1. Install Dependencies

pip install -r requirements.txt

2. Run Full Pipeline

python setup.py

This will:

Download ToolBench data and create proxy labels
Extract handcrafted features
Train all three models (naive, XGBoost, DistilBERT)
Evaluate on test set with full metrics
Run experiments (sensitivity + noise robustness)

3. Quick Test (subset of data)

python setup.py --max_samples 5000

4. Train Individual Models

python setup.py --step data
python setup.py --step features
python setup.py --step train --model classical   # XGBoost only
python setup.py --step train --model deep         # DistilBERT only
python setup.py --step evaluate

5. Run Inference

python main.py inference --trace path/to/trace.json --model_type xgboost

6. Interactive Demo

python main.py demo

Experiments

Experiment 1: Training Set Size Sensitivity

Trains XGBoost at 10%, 25%, 50%, 75%, 100% of data with 3 random seeds each.
Motivation: Determines if we need more data or better features.

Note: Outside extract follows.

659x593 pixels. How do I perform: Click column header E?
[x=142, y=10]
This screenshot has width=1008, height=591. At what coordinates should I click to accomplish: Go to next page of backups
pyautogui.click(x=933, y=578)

Experiment 2: Label Noise Robustness

Flips 0–25% of training labels randomly to simulate proxy label errors.
Motivation: Our labels are heuristic-based, so quantifying noise sensitivity is directly relevant. If the model is robust to 15%+ noise, our proxy labeling strategy is viable.

Integration with Backend

The scripts/inference.py module provides a TraceAnomalyDetector class that Omkar's FastAPI backend imports:

from scripts.inference import TraceAnomalyDetector

detector = TraceAnomalyDetector(model_dir="models", model_type="xgboost")
result = detector.predict(conversation_json)
# result = {
#   "is_anomalous": True/False,
#   "confidence": 0.87,
#   "label": 0 or 1,
#   "anomaly_signals": ["Circular behavior detected: ...", ...]
# }

Evaluation Metrics

Primary: F1 Score (binary, on anomalous class) — balances precision and recall for the minority class
Secondary: Macro F1, ROC AUC, Precision-Recall curves
Justification: Standard accuracy is misleading with class imbalance. F1 directly measures our ability to catch anomalous traces while avoiding false alarms.

References

Qin et al., "ToolLLM: Facilitating Large Language Models to Master 16000+ Real-world APIs", ICLR 2024
ToolBench GitHub
ToolBench HuggingFace Dataset

AI Attribution

Parts of this codebase were developed with the assistance of Claude (Anthropic). All AI-generated code has been reviewed, tested, and adapted by the team.